Ohio, Texas and California are similar in several important respects, but the Buckeye State differs in one tragic way, a report released Tuesday says.

Each is a large and urban state and, before the heroin epidemic in 2010, the amount of opioids prescribed per person was relatively close to the national average.

Yet, unlike the other two states, the rate of heroin deaths in Ohio spiked between 2010 and 2015, becoming the highest in the country. For the rate of opioid deaths overall, Ohio ranked third behind neighborin­g West Virginia and Kentucky, respective­ly.

The difference­s between the big states could hardly be more stark.

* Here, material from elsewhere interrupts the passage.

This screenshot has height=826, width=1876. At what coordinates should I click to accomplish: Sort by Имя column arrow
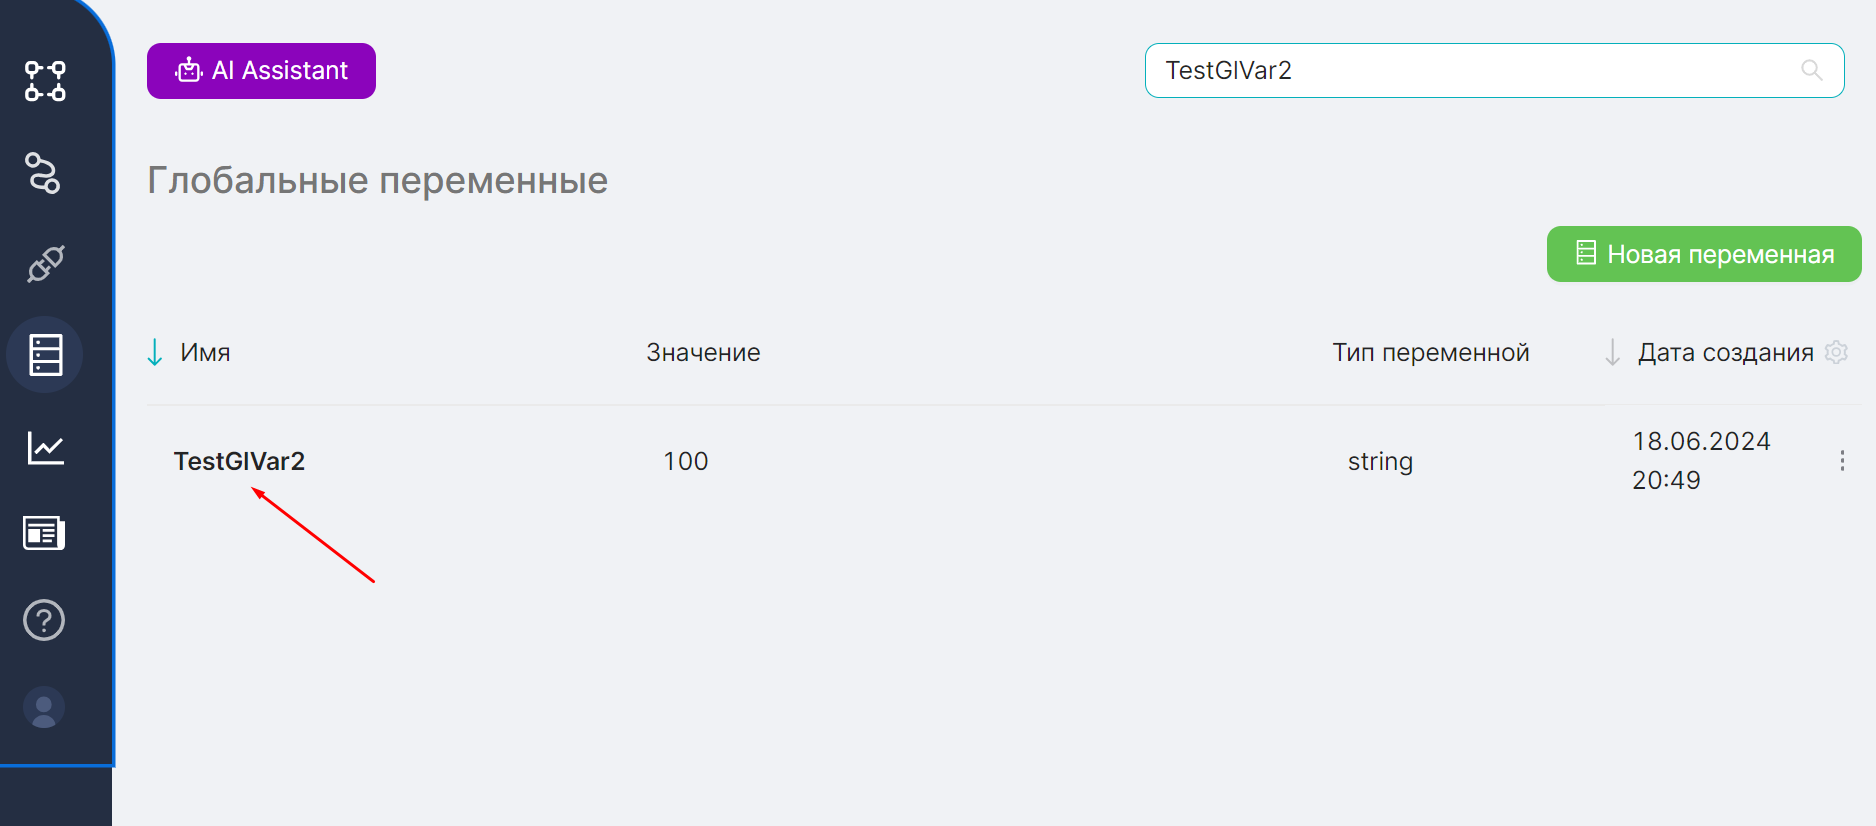coord(155,352)

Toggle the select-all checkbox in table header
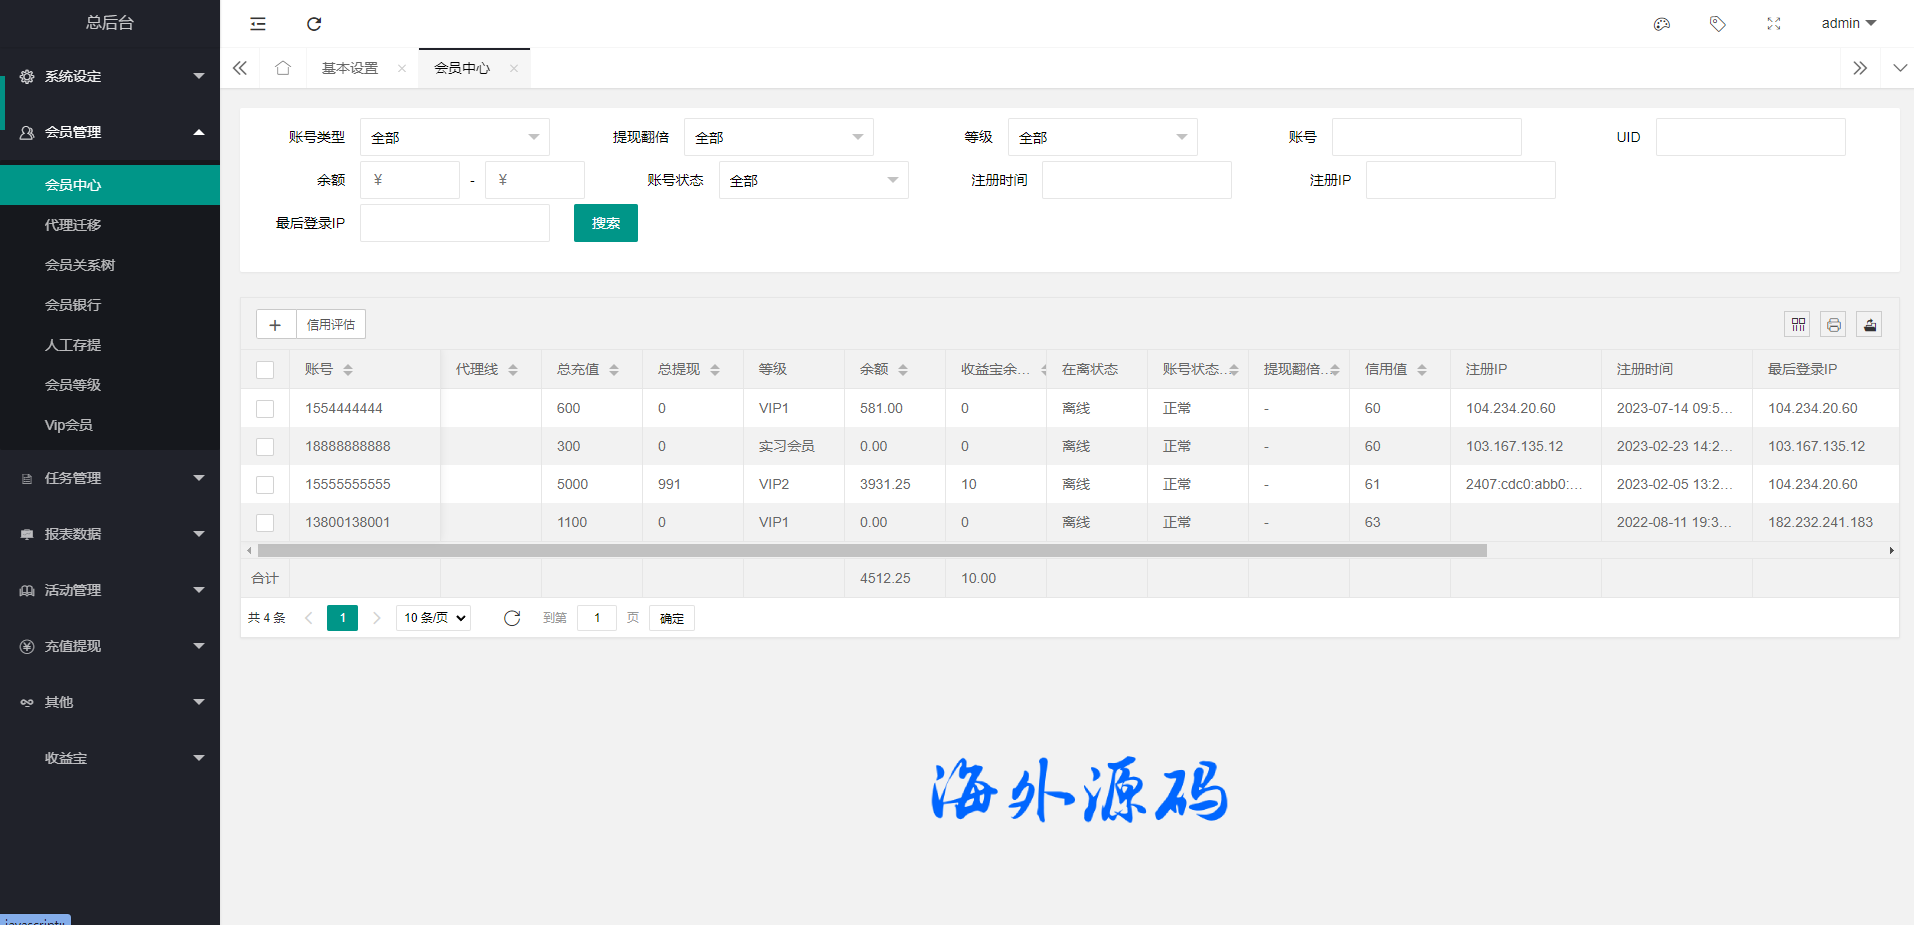coord(265,370)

In Ohio in 2015, more than 12 people per 100,000 died of heroin overdoses. For Texas and California — both states on the border with Mexico, where much of the heroin supply is said to originate — that figure was less than two.

The report, Heroin Highways: Fueling the Opioid Epidemic, is an analysis of federal data by Seattle-based LiveStorie­s, which crunches numbers for cities and other public entities. It asks — but does not answer — why illicit drug sales took such a strong hold in Ohio.

“The question of ‘Why Ohio?’ could well be posed to illegal drug trafficker­s,” the report says. “What did they see in Ohio that made it seem like a lucrative investment for market expansion?”

One reason might have to do with the Buckeye State’s location, said Cheri Walter, CEO of the Ohio Associatio­n of County Behavioral Health Authoritie­s, whose members treat Ohioans caught in the grip of the epidemic.

“We are part of the superhighw­ay,” she said Monday. “A whole lot of drugs pass through going north and south and east and west.”

The LiveStorie­s report points out that Ohio cities are some of the nearest urban centers to residents of West Virginia and Kentucky, where far more opioids were being prescribed per capita in 2008, at the peak of over-prescripti­on, than the national average. Kentuckian­s were getting 163 percent of the national average, West Virginians were getting 150 percent and Ohioans received 115 percent, according to U.S. Department of Health and Human Services figures.

“Before 2010, West Virginia was already ground zero of the opioid crisis, even before heroin entered the picture,” the report says. “Kentucky, Ohio’s other southern neighbor, was trending well above the national average for years.”

Also, the federal data used in the LiveStorie­s report might not capture the extent of the prescripti­on opioid epidemic in Ohio prior to 2010, Walter said.

“The epicenter was the pill mills and the pill mills were in southeaste­rn Ohio — Scioto County,” she said. “And pill mills weren’t reporting their prescripti­ons. It was cash and carry.”

The flood of heroin into Ohio after 2010 wasn’t a complete surprise, Walter said. Once public attention was focused on the pill mills, state and federal authoritie­s cracked down, creating a vacuum for opioid users.

“We saw it coming,” Walter said. “They closed the pill mills, which was a good thing.”